Stored data:
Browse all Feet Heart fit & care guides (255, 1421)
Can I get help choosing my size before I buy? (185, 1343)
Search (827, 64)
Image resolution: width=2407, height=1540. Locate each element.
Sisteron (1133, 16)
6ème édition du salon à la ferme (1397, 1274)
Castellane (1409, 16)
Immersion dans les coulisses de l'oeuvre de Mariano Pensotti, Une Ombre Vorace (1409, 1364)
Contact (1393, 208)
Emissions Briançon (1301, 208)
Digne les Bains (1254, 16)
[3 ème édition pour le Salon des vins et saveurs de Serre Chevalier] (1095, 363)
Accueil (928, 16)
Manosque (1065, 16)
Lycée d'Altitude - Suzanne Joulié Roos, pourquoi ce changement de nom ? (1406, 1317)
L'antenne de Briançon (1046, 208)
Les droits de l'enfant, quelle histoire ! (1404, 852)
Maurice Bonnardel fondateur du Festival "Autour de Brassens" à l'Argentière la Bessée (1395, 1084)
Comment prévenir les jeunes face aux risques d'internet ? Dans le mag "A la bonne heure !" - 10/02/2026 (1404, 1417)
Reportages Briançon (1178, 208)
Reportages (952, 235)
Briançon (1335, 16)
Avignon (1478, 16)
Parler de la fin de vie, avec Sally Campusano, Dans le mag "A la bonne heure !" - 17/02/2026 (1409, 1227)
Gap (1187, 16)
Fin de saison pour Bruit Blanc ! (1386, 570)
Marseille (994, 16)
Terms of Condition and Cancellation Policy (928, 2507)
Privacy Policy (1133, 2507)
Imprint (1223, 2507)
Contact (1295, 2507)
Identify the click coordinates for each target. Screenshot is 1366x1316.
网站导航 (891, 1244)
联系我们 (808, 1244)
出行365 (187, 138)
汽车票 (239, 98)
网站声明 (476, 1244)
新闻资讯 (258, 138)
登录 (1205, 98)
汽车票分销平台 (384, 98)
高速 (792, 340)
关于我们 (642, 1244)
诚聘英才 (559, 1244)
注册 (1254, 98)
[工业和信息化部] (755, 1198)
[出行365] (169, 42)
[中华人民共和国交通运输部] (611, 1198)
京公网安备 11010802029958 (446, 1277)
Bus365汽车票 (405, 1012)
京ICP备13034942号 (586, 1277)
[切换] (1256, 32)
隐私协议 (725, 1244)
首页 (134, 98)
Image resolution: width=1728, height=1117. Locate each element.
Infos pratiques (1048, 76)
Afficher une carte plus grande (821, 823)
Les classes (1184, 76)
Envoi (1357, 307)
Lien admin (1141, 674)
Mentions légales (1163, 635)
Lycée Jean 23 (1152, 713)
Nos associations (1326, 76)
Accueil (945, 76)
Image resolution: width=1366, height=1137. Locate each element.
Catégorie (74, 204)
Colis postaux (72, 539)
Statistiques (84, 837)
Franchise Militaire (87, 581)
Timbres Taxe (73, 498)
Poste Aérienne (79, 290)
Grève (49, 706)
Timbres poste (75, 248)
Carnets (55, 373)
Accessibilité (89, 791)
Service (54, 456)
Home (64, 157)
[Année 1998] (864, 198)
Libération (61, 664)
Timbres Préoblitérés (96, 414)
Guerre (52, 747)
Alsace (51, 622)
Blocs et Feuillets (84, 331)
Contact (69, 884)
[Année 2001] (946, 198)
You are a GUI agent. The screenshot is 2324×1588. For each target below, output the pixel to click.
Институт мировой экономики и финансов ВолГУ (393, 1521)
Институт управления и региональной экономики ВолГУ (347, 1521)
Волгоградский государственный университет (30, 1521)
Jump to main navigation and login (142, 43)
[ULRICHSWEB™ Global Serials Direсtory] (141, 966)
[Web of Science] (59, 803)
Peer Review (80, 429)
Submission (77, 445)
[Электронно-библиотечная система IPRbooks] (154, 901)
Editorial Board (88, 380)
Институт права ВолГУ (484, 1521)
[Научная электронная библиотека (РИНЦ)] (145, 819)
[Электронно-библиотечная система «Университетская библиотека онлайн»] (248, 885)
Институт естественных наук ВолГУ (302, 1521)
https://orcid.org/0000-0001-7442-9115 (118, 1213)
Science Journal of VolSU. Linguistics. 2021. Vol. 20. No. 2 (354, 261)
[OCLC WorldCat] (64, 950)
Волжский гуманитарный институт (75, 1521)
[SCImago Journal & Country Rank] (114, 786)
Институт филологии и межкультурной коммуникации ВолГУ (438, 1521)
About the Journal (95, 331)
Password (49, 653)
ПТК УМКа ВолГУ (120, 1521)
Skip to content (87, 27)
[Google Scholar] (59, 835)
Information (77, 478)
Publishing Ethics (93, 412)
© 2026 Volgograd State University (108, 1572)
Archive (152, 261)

* [Task requirements]: Could you retype exactly the lines above, starting at the line that contains "Digne les Bains (1254, 16)" and ending at the line that contains "Avignon (1478, 16)", and nothing more?

* [Completed exercise]:
Digne les Bains (1254, 16)
[3 ème édition pour le Salon des vins et saveurs de Serre Chevalier] (1095, 363)
Accueil (928, 16)
Manosque (1065, 16)
Lycée d'Altitude - Suzanne Joulié Roos, pourquoi ce changement de nom ? (1406, 1317)
L'antenne de Briançon (1046, 208)
Les droits de l'enfant, quelle histoire ! (1404, 852)
Maurice Bonnardel fondateur du Festival "Autour de Brassens" à l'Argentière la Bessée (1395, 1084)
Comment prévenir les jeunes face aux risques d'internet ? Dans le mag "A la bonne heure !" - 10/02/2026 (1404, 1417)
Reportages Briançon (1178, 208)
Reportages (952, 235)
Briançon (1335, 16)
Avignon (1478, 16)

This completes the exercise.